1) An expensive hobby
I really enjoyed competing, but consider this your fair warning: pageants are expensive and in order to be competitive, you need to spend money. I relied on second-time-around shops, bargains and borrowed items my first year, but still managed to dish out over $1400. I promise, that is really cheap. In other, more competitive states, you can expect to spend much more. Plus, I had to take off a week of work to compete and when you're a musician, "paid time off" isn't exactly a thing. In 2016, I spent much more, but to be fair, I had some financial support as a local titleholder in The Miss Boston Organization. It is easy for expenses to add up year after year and all of these costs don't immediately present themselves when you start competing. Ultimately, I ended up winning back all the money I spent, but I won relatively quickly and carefully considered all the costs before competing. I didn't mind spending the money because it was genuinely fun for me, but you need to be able to analyze the costs and appropriately budget before investing the time and money in competing.
2) Amazing friends
In pageants, there is a lot of talk about "sisterhood", "best friends" and even "going to Miss America to find your bridesmaids". In the beginning, I disregarded this all as a bunch of baloney, but I've come to realize that "sister queens" are definitely a real thing and that the bond is very real.
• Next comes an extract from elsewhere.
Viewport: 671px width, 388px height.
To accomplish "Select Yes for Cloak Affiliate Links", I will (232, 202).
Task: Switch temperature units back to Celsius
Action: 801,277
I'll be blunt here: I've encountered a lot of superficial, two-faced, catty and selfish people in pageantry---not just competitors, but also moms and directors. (It's funny---they're all nice to you after you win.) However, I've also met some of the most amazing people in the world whom I love dearly; all of my pageant roommates, fellow competitors, my sponsors and my directors (Consider this your shout out, Rocky.)
3) A sense of urgency to go back to school.
It's no secret; Miss America is the largest scholarship provider for women in the world. With the money I've won at the local, state and national level, I have a new sense of urgency to go back to school. Although I didn't see grad school as part of my immediate plan, I need to start using my state funds within a year (or two, if I get an extension) of when I was crowned. So, I'm going back to class for a little bit #ILoveCollege
(PS: Exciting announcement about my school plans coming soon)
Girls that compete in pageants often become subjected to judgemental people. This is nothing new, but I was certainly surprised by how much I was stereotyped because of my title (in both my personal and professional life). It bothers me when people first find out I'm Miss Massachusetts and say things like "You don't seem like that type of person" or "you seem too smart for that". What does that even mean? Is it supposed to be a compliment? A bigger issue is when people make assumptions about my musical abilities because of my title. After I won, one of the restaurants I perform at wrote a congratulatory post on their website. That weekend, a man approached me after my show and told me that when he heard Miss Massachusetts was performing, he figured I'd be pretty but didn't think my performance would actually be any good. He apologized for his assumption and told me he was actually very impressed with my music and couldn't wait to come back again. Instead of being offended, I really appreciated his honesty; I had never thought of that perspective before. If one person said it, others have certainly thought it. In another instance, an audience member admitted that he assumed my repertoire would be Broadway showtunes and "not really his type", given that stereotype about pageant competitors; he later described my performance as "versatile" and "exceptional".
I try to turn these instances into a teaching moment and educate folks about the real motives and mission of the Miss America Organization. Haters are gonna hate. But most hate stems from ignorance.